景気の変動も大きな影響をもたらす。消費者心理に詳しい明大政治経済学部の木谷光宏教授は「(今の若者は)お金を使うところと使わないところのめりはりが明確にされている」と語る。バブル期以前の大学生は金額に糸目をつけず、購買を繰り返したという。「(昔は)節約を考えずに『お金はどうせ入ってくるのだから。天下の回りものだから』と意識していた」(木谷教授)。片や今の大学生は、バブル崩壊後の倹約な親の背中を見て育ってきた。時代の流れに伴い、若者はより堅実な方向に変化している。
貯金意味ない
それでもお金への不安は尽きない。奨学金負債や終身雇用制度の崩壊、扶養控除の〝103万の壁〟。厳しい現実は堅実さとともに、若者に貯金という選択肢を与える。本紙が明大生217人に行ったアンケートでも『もし10万円が手に入ったらどうするか?』という問いに対し、最も多かったのが『貯金』だった。

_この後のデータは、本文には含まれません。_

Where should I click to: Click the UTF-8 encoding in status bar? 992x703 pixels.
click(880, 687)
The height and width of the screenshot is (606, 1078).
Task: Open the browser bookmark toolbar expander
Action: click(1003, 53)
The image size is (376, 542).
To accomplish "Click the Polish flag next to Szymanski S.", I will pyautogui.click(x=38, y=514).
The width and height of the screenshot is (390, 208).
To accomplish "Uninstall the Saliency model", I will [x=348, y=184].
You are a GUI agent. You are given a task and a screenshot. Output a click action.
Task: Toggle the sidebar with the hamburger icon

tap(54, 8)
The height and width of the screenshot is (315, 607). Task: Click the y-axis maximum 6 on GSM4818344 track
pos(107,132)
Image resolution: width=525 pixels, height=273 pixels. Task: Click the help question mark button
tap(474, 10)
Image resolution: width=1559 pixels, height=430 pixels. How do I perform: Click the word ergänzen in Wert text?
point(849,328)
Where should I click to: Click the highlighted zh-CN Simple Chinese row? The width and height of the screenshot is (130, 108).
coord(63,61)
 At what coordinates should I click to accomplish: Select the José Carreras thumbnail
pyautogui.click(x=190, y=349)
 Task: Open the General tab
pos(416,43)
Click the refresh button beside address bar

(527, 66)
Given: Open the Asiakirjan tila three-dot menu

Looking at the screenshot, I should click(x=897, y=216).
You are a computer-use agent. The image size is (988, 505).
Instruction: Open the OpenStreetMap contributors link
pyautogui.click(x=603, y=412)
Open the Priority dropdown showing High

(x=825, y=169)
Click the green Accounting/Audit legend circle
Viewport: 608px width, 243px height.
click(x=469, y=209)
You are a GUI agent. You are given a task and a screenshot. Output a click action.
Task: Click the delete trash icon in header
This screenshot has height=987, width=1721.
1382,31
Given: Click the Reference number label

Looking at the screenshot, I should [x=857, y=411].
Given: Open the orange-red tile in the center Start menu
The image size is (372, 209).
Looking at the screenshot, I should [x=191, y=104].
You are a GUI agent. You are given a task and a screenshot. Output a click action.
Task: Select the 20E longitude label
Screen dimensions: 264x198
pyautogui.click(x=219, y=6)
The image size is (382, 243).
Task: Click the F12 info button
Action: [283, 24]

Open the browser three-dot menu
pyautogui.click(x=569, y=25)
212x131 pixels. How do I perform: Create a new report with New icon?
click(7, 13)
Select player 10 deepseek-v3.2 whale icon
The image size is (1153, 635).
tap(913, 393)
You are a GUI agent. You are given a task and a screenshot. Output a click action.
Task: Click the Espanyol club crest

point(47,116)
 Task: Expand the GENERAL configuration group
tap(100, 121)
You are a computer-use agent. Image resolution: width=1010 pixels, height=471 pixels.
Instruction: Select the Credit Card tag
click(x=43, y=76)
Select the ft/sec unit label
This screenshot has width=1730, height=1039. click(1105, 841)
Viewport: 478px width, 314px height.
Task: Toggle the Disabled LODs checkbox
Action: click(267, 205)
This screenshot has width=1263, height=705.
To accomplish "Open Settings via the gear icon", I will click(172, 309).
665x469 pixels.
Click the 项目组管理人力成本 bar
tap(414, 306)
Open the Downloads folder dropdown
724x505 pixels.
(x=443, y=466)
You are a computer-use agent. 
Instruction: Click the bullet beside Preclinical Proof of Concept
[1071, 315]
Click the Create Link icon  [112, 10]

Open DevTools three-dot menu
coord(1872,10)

しかし今年度ドラマ化された『インベスターZ』など、お金にまつわる作品を多く手掛ける漫画家・三田紀房氏(昭55政経卒)は「貯金は意味がない」と主張する。自身の学生時代を振り返れば「電話もお風呂もない。みんな4畳半で共同トイレの所に住んでいた」と決して裕福な暮らしをしていたわけではない。いつの時代も学生は貧乏。その中でお金とどう向き合うべきなのか。
使って得する
ずばり必要なのは〝使う〟こと。お金を〝得る〟ために、お金を〝使う〟。一見矛盾しているように見えるが、そこに大切なことが隠されている。「どんどん自分に投資して新しい価値を取り入れるべき」と三田氏。重ねた経験はいつか自分に、利子が付いて返ってくるはずだ。使い方は何でもいい。将来のための知識を身に付ける、海外を一人旅……。無駄に思えるようなことにお金を費やすことも大学生のうちならできる。「たかが金だ……」。投資を題材にした『インベスターZ』ではこんな名言が飛び出す場面もある。ここまで割り切るのは難しいが、私たちはお金に対してもっと大胆になる必要があるかもしれない。「貯める人間にはなっては駄目。使う人間にならなければ駄目」(三田氏)。お金なんてただの数字の羅列、使わなければ意味がない。こんなふうに思えたら、あなたは既にお金持ちへの道を歩んでいるに違いない。